Additional pathologies may also accompany contraction in anophthalmia and these pathologies must also be managed in order to be able to keep a prosthesis in the socket and hence to increase cosmetic satisfaction. Eyelid pathologies were the second most encountered problem following volume deficit in this group of patients. Totally, 159 interventions for additional pathologies were performed. Volume deficit should be corrected before any lid surgery . After management of volume deficit, we performed surgeries for socket surface expansion, then we performed surgeries for lid pathalogies which prevented fitting of the prosthesis. After fitting the ocular prosthesis, we performed lid surgeries to achieve better cosmetic results.
Good or acceptable outcome with conjunctival surface and fornices that allowed the artificial eye to be worn was achieved in 73.40% of the patients [Figures 6 and 7]. Thirty six patients (%19.15) with contracted sockets refused treatment. In only 7.45% of the operated eyes, the socket remained insufficient. Severe contraction (p=0.02) and onset of contraction during the first year after primary surgery (p=0.03) were significantly correlated with poor outcome. Rapid onset suggests a highly active progressive process which is expected to poorly respond to treatment. Similarly, it is reasonable to find that the outcomes are poor in severely contracted sockets because the conjunctival surface is insufficient, there are usually more than one accompanying additional pathologies and therefore more aggressive surgery is performed to rehabilitate these sockets and the results are more unpredictable.

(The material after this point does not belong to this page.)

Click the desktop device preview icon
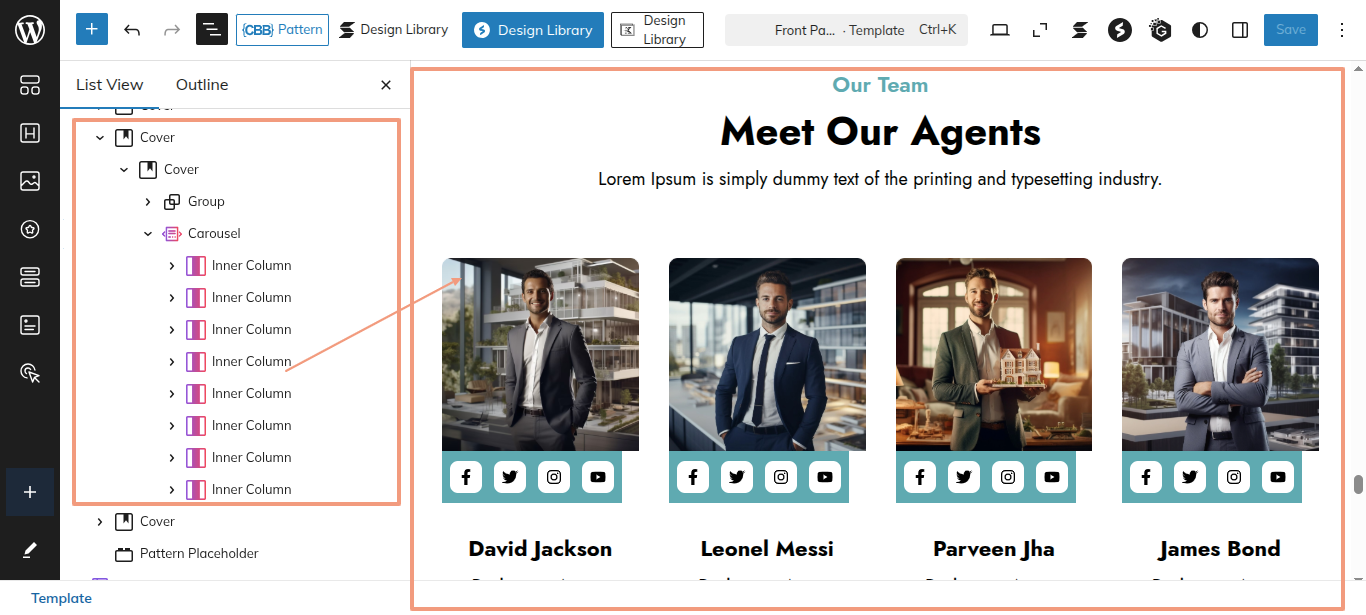1366x615 pixels. click(x=1000, y=30)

In conclusion, contracted socket remains to be a challenging entity of oculoplastic surgery. It may develop at any time following removal of the eye. Additional pathologies frequently accompany the contracted socket. Even though wearing an artificial eye eventually becomes possible in the majority of cases, it is still hard for some patients even after a series of reconstructive interventions [Figure 8,9].